About this task
The line with "Task: Switch to single image view icon" starts the range, and the last line of the listing ends it. Retype that range exactly, without pictures.

(Beginning of Available data)

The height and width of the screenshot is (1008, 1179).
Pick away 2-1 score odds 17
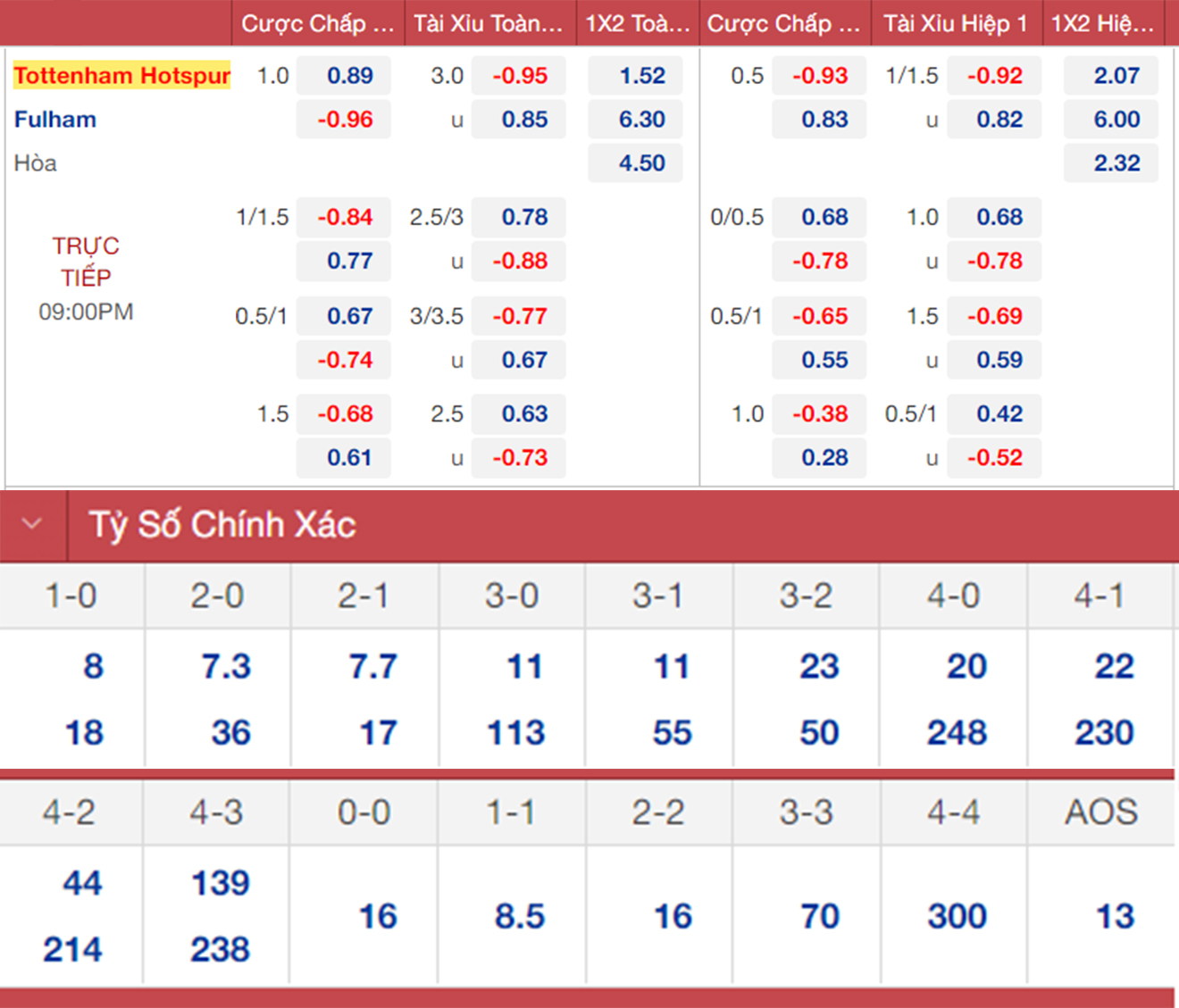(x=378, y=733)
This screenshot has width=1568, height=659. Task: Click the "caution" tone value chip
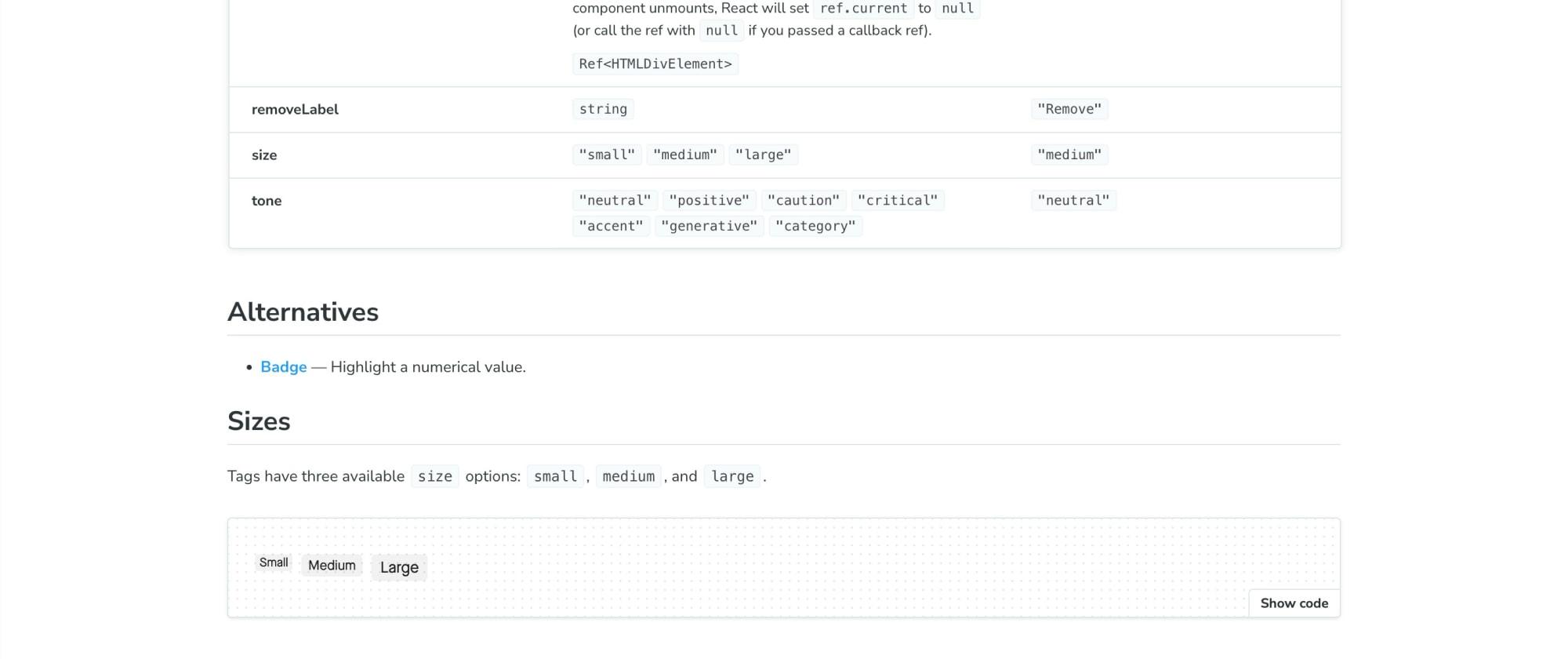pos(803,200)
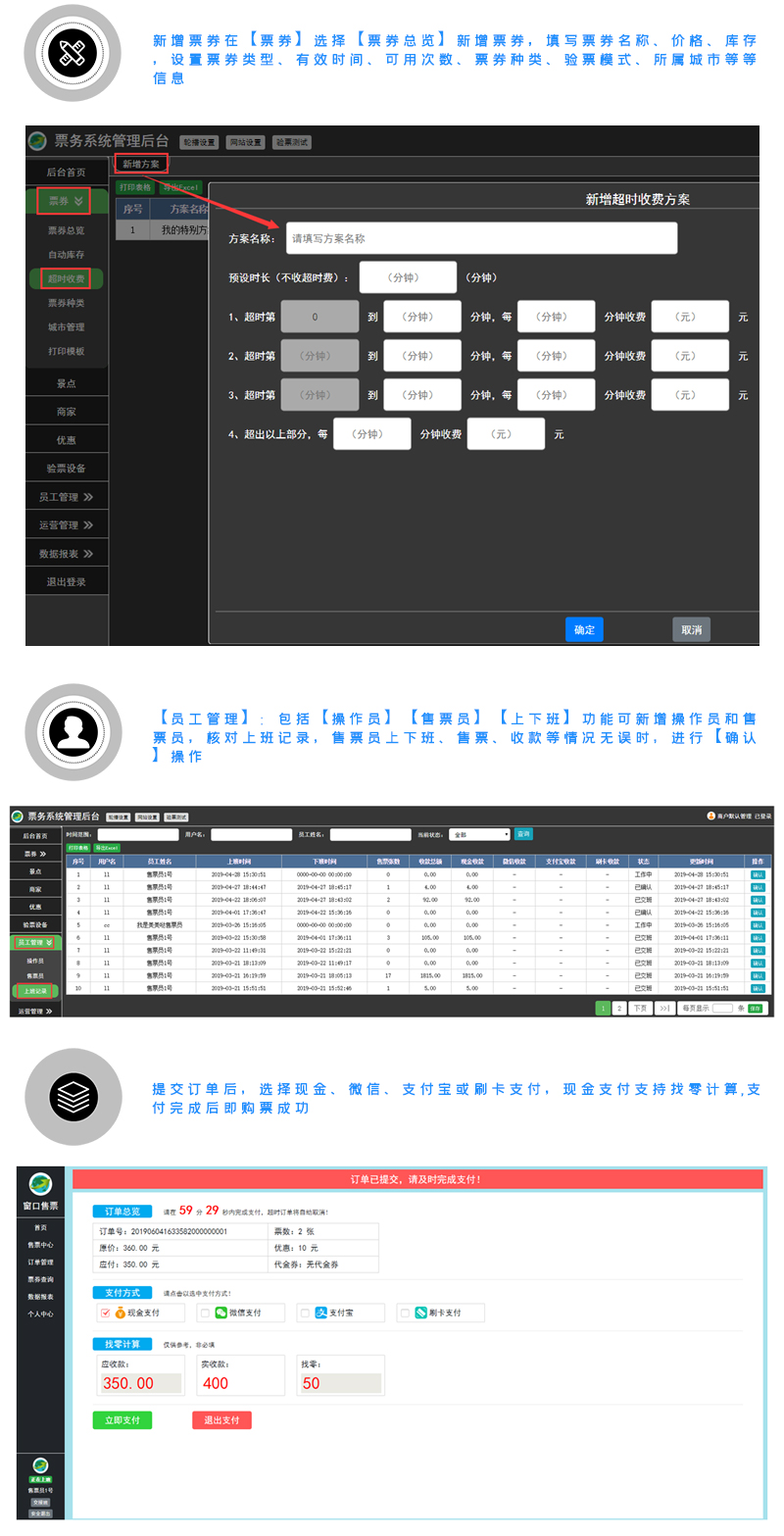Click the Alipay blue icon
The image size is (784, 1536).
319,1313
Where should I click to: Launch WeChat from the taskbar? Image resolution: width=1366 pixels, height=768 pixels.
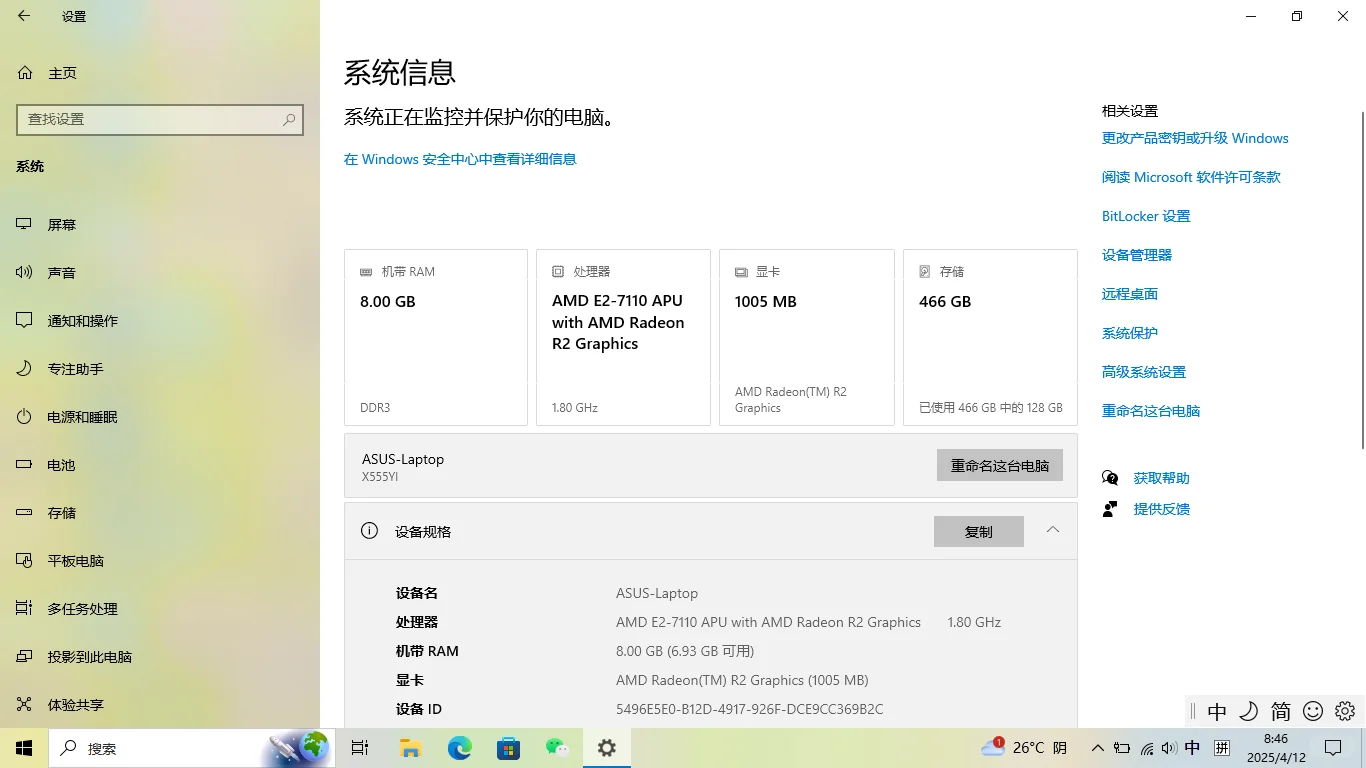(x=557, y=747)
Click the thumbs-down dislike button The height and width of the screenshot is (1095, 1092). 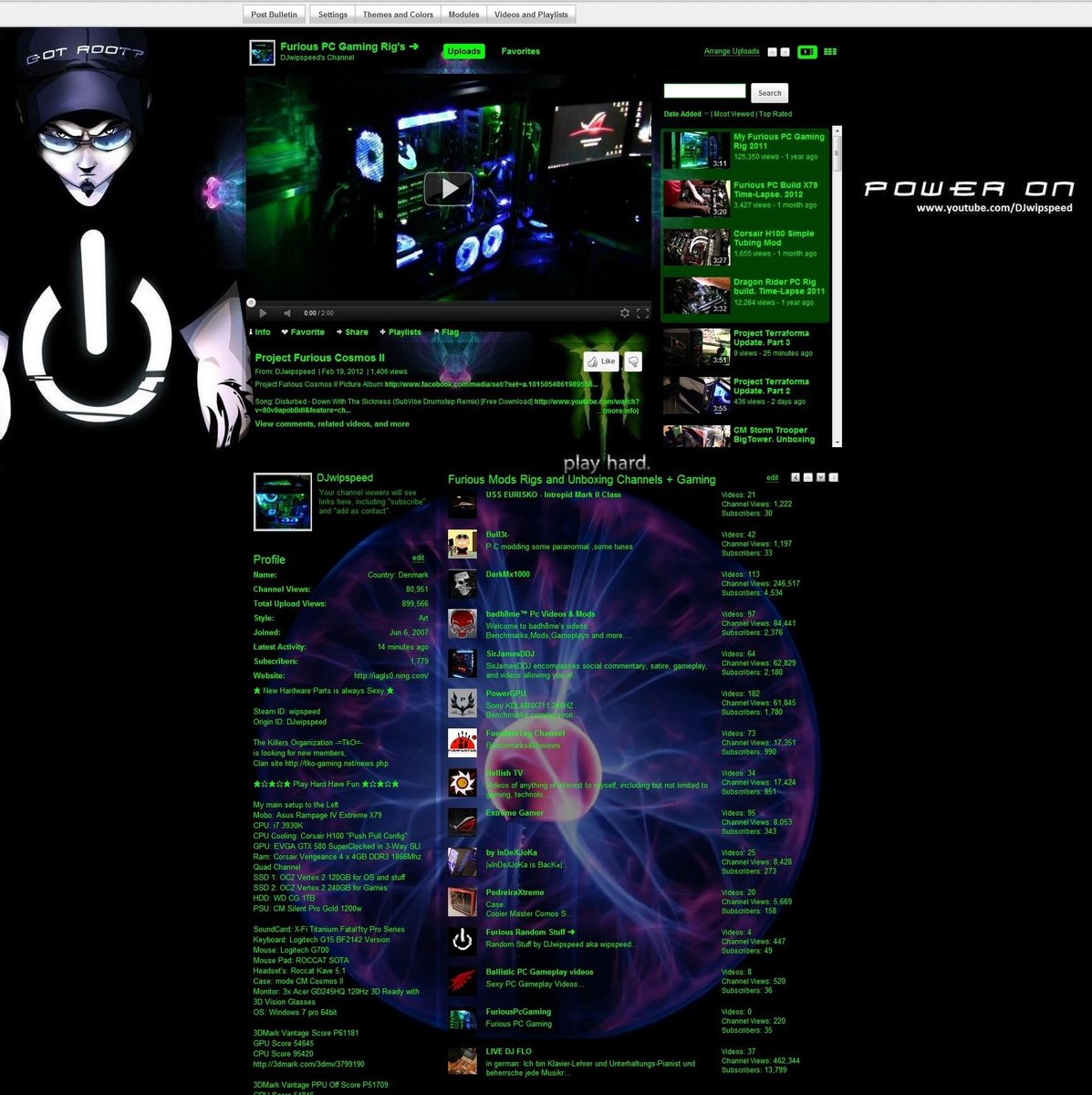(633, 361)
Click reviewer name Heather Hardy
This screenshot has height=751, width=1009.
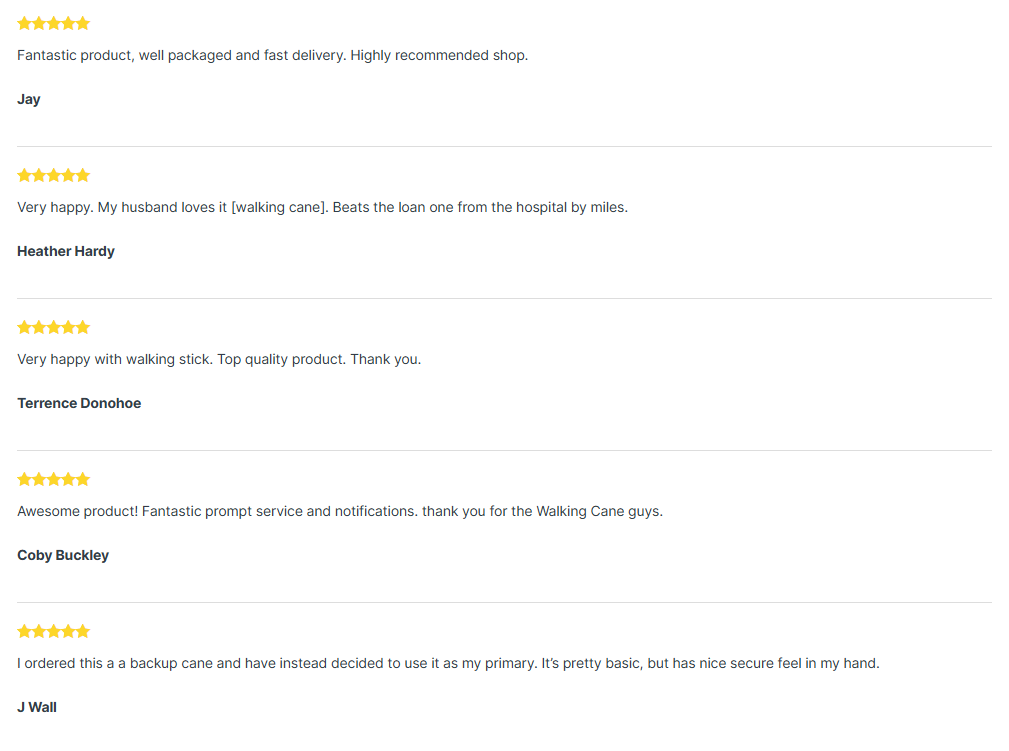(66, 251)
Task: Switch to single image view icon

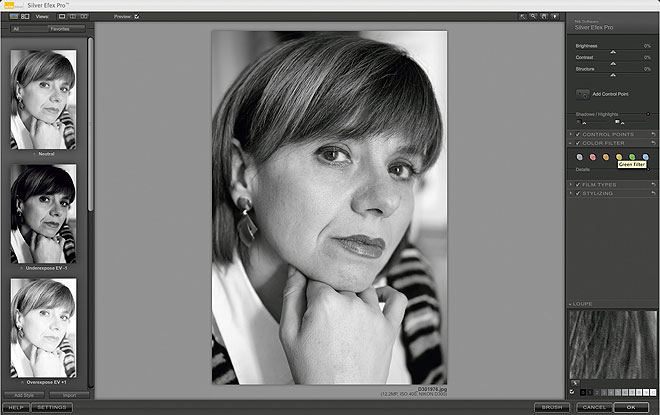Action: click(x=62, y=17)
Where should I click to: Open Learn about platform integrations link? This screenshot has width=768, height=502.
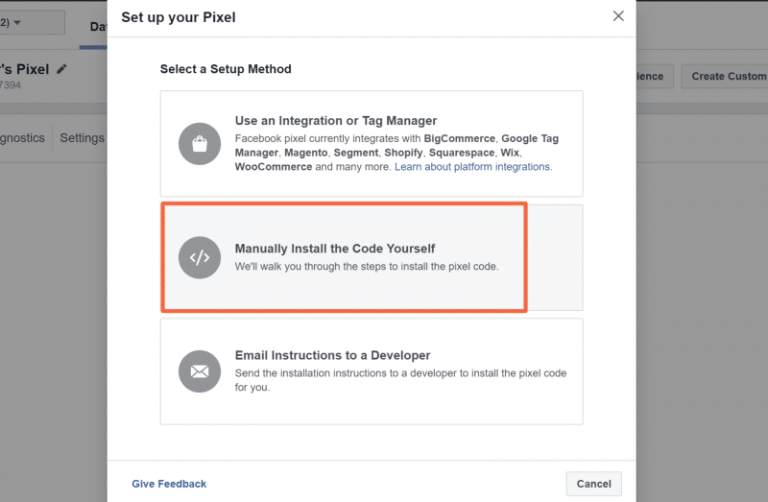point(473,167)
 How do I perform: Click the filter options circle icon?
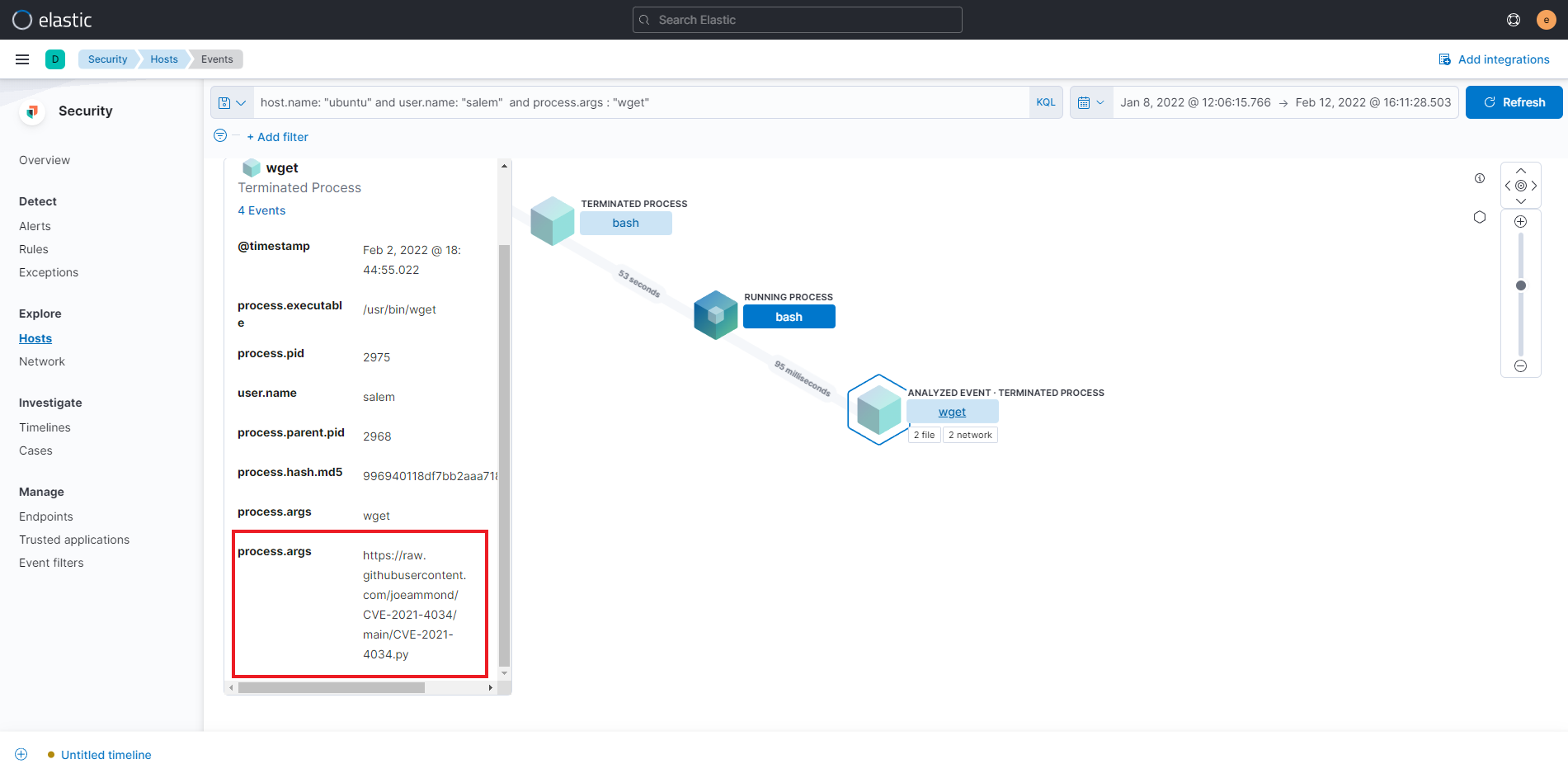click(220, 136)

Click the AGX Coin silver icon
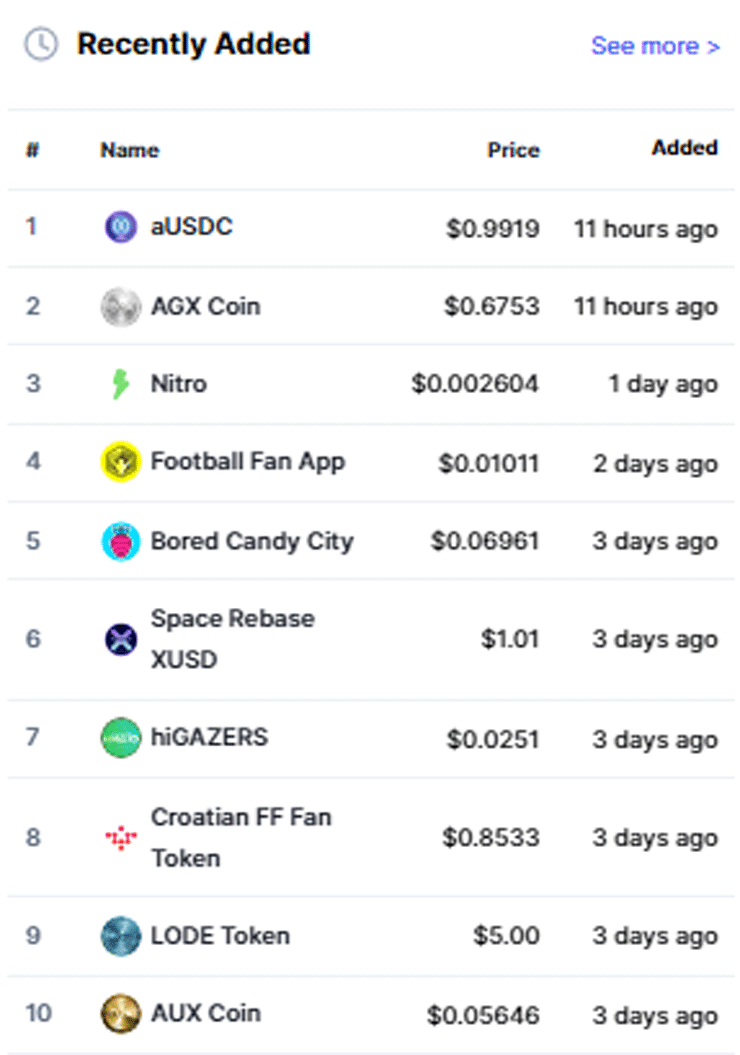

(End of Available data)

Exercise output
Task: Switch to single image view icon

Action: click(x=62, y=17)
Where should I click to: Open Learn about platform integrations link? This screenshot has width=768, height=502.
point(473,167)
 How do I perform: Click the filter options circle icon?
click(220, 136)

Click the AGX Coin silver icon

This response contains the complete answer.